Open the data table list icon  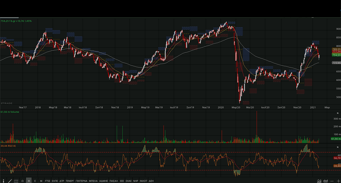[x=16, y=181]
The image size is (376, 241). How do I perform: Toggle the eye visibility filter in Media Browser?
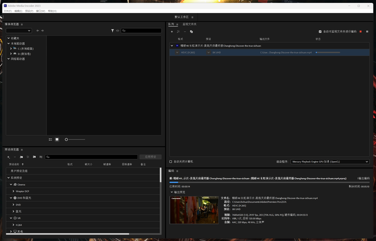click(119, 30)
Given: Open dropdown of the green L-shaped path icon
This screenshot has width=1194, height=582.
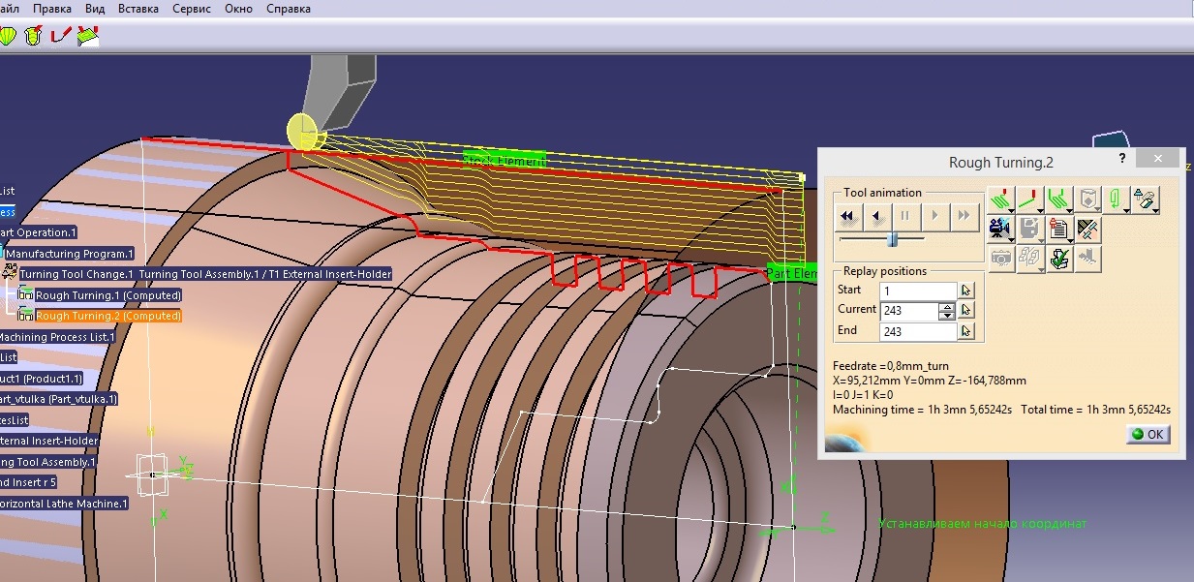Looking at the screenshot, I should click(1041, 210).
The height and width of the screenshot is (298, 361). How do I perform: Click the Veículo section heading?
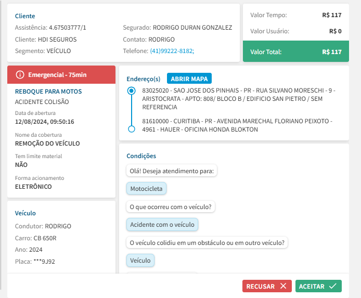coord(25,213)
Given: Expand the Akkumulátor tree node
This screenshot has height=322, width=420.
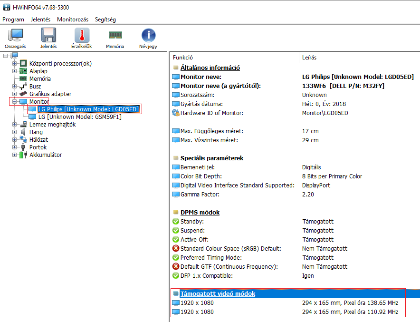Looking at the screenshot, I should 15,155.

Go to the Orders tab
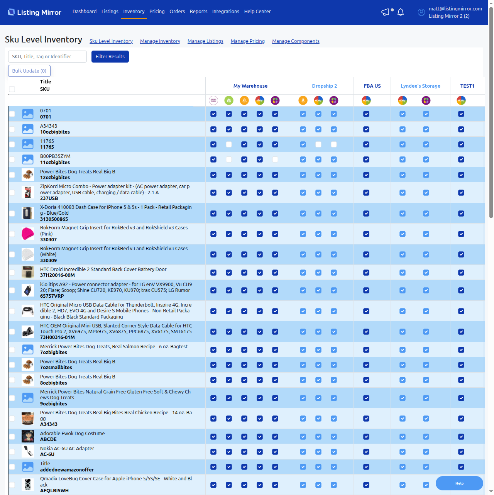coord(177,12)
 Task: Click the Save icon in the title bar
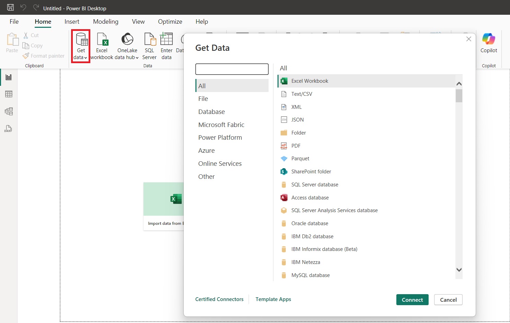(10, 7)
────────────────────
▸ **EXERCISE REQUIREMENTS**
Output exactly the lines from the one containing "The image size" through the last line of the records above, both included, and leave out the pictures.

▸ **TASK RESPONSE**
The image size is (376, 241). How do I perform: Toggle the eye visibility filter in Media Browser?
click(119, 30)
Given: Open dropdown of the green L-shaped path icon
This screenshot has width=1194, height=582.
Looking at the screenshot, I should click(1041, 210).
The height and width of the screenshot is (298, 361). How do I perform: Click the Veículo section heading?
coord(25,213)
Given: Expand the Akkumulátor tree node
This screenshot has height=322, width=420.
Looking at the screenshot, I should 15,155.

Go to the Orders tab
coord(177,12)
 Task: Click the Save icon in the title bar
(10, 7)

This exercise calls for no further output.